[SELECTED PASSAGE]:
# 2nd Tourist Visa?



## ciacciom (Jan 25, 2011)

I have extended my 60-day "single-entry" tourist visa to 90 days. Instead of making border runs, can I get a new "60-day tourist Visa? If so how? 

Mike Ciaccio


----------



## Song_Si (Jun 11, 2010)

Hi
Just one 30 day extension permitted for each TV; for another Tourist Visa you must leave the country before the expiry of that 30 days; commonly people use Kuala Lumpur, Phnom Penh etc.
Penang may not be an option they have a reputation for declining TV applications if you have already extended a previous one
Phnom Penh can be 2-4 working days, 2 if you use an agent
Kuala Lumpur - apply in the morning and collect the following day at 2.30pm; still involves 2 nights there unless you can get a very early flight; it is possible to get from embassy-airport in time to fly back to Bangkok late afternoon

ensure you have the correct documents, and check on public holiday dates as embassies will close for any Thai holidays as well as any holidays in that country - some here: Festivals and holidays 2012. 

see also Thailand - visits and Tourist Visas


----------



## pinkfloyd2310 (Feb 9, 2012)

ciacciom said:


> I have extended my 60-day "single-entry" tourist visa to 90 days. Instead of making border runs, can I get a new "60-day tourist Visa? If so how?
> 
> Mike Ciaccio


Hi..Actually you can get a 90 tourist visa/stamp at jomtien immigration office soi 5 for 9.000 Baht..Once the 90 days is up you must cross the border for 15 day extension then you can reapply at jomtien for another 90 day's..Google it..


----------



## Song_Si (Jun 11, 2010)

^ there is no 90 day Tourist Visa.
Perhaps you mean converting a 60 day Tourist Visa to a Non Imm O visa? 
I understand there is a process for this for individuals who qualify.
I don't see where the 9000b charge comes from - there is no fee that high on any Royal Thai Embassy website. 
I did Google and found no reference to this, neither is it mentioned on the Ministry of Foreign Affairs website.
Not bothered if I am shown to be wrong, but facts/links please rather than potentially provide incorrect info.


----------



## pinkfloyd2310 (Feb 9, 2012)

Song_Si said:


> ^ there is no 90 day Tourist Visa.
> Perhaps you mean converting a 60 day Tourist Visa to a Non Imm O visa?
> I understand there is a process for this for individuals who qualify.
> I don't see where the 9000b charge comes from - there is no fee that high on any Royal Thai Embassy website.
> ...


I can assure you my friend..I have had one my self. It is a stamp for 90 days. When you think about it, jomtien immigration office only give you 10 days for 1900 baht or 1100 i cant remember now.. I have the stamp inside my passport..It Was only issued after my mrs spoke to the officer (She is/was custom's excise at chonburi dock's) She sorted it out after 2 mins talking to him..I am sure i am not the only one to get this..Give them a ring on monday of course, there is an english speaking farang officer there..Let me know how you get on....


----------



## Song_Si (Jun 11, 2010)

a genuine Tourist Visa is not a stamp it is a one page computer-generated sticker, and cannot be issued within this country's border. Your 'solution' would put every border run company out of business - including the many from Pattaya who pass by us in Chanthaburi on the way to Ban Laem every day.

Listing from a pointing dataset:
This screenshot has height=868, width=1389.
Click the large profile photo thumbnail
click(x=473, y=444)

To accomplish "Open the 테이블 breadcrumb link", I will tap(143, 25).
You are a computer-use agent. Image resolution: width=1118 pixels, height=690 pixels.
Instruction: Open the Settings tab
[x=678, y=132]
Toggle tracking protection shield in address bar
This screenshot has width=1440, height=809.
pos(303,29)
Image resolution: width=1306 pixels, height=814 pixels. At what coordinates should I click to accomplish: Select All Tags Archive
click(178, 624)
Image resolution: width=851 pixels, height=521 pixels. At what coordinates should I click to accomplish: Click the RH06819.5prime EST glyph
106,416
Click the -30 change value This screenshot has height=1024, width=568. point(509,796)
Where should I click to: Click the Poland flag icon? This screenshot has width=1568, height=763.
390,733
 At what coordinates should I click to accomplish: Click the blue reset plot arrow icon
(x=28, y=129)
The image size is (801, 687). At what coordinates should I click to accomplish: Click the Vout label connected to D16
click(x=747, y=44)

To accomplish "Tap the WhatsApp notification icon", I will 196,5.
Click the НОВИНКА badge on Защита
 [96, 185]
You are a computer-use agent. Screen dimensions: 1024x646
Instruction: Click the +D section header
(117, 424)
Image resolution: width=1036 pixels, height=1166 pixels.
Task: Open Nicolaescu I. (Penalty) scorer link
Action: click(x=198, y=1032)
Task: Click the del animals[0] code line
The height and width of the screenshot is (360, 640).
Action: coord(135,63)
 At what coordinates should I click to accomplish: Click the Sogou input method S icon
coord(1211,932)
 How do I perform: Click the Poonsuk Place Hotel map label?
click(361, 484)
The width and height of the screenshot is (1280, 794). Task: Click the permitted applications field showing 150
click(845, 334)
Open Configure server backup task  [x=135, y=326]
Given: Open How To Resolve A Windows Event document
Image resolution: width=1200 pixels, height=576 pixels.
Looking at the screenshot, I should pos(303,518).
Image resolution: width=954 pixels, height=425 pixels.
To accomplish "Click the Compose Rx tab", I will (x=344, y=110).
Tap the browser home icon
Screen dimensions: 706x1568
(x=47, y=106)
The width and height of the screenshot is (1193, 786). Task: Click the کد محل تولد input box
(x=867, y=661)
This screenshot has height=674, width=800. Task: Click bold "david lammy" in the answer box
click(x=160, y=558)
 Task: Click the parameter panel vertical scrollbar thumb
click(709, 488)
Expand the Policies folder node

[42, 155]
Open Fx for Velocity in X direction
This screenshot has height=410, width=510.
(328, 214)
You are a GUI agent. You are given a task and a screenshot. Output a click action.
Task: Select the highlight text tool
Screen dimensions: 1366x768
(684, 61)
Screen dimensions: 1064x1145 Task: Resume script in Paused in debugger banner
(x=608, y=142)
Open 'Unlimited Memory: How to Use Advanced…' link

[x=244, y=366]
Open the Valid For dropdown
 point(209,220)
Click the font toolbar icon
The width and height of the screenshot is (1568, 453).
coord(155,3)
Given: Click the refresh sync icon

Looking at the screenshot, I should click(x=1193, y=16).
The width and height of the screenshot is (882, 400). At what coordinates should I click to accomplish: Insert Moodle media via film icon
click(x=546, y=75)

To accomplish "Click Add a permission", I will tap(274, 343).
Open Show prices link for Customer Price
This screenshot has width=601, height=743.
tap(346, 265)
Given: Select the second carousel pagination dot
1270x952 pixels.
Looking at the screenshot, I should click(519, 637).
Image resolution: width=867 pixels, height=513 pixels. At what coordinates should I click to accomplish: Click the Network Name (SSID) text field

[EXERCISE INSTRUCTIONS]: Write out the part of the thread on Thai tourist visas that opens with the words containing "Hi..Actually you can" and closes with "Foreign Affairs website.". The listing is separate material and has no connection to the thread on Thai tourist visas.

[FINISHED EXERCISE]:
Hi..Actually you can get a 90 tourist visa/stamp at jomtien immigration office soi 5 for 9.000 Baht..Once the 90 days is up you must cross the border for 15 day extension then you can reapply at jomtien for another 90 day's..Google it..


----------



## Song_Si (Jun 11, 2010)

^ there is no 90 day Tourist Visa.
Perhaps you mean converting a 60 day Tourist Visa to a Non Imm O visa? 
I understand there is a process for this for individuals who qualify.
I don't see where the 9000b charge comes from - there is no fee that high on any Royal Thai Embassy website. 
I did Google and found no reference to this, neither is it mentioned on the Ministry of Foreign Affairs website.